Ingredients (serves 2)

  • 1/2 cup alfalfa sprouts
  • 1/4 rockmelon
  • 3 thin slices of peeled pineapple
  • 1 thin slice of watermelon
  • 3 slices of unpeeled kiwifruit


  1. Divide alfalfa sprouts between serving plates. Cut rockmelon in half lengthways to make the boats. Scoop out seeds. Place each boat on the alfalfa. Cut pineapple in half and thread each onto a bamboo skewer. Insert the base of 3 skewers along the centre of each boat to make the sails. Cut watermelon into 6 small triangles. Stick onto the top of each skewer to make flags. Cut kiwifruit in half and stack at one end of each boat.
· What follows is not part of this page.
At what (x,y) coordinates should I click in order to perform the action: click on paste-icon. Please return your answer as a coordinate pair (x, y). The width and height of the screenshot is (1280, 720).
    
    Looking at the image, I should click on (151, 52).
Baked cinnamon ricotta drizzled with honey and berries

Preparation Time

15 – 60 minutes

Cooking Time

40 minutes

Ingredients (serves 4)

  • 300g fresh ricotta
  • 1/4 cup (55g) caster sugar
  • 1 egg, lightly whisked
  • 1/4 cup (60g) natural vanilla yoghurt
  • 1/2 tsp ground cinnamon
  • 1 tsp vanilla-bean paste
  • 150g punnet raspberries
  • 120g punnet blueberries
  • 1 ripe fig, cut into wedges
  • 2 tbs honey


  1. Preheat oven to 160°C. Brush two 1-cup (250ml) dariole moulds with melted butter to lightly grease.
  2. Combine the ricotta and sugar in a medium bowl and stir until smooth. Add the egg, yoghurt, cinnamon and vanilla and stir until well combined. Spoon evenly into prepared moulds and smooth the surface. Place on an oven tray.
  3. Bake in preheated oven for 30-40 minutes or until light golden and just set. Remove from oven. Set aside for 15 minutes before turning out onto a plate to cool completely for 30 minutes.
  4. Place the ricotta on a serving platter. Top with berries and fig wedges and drizzle with honey.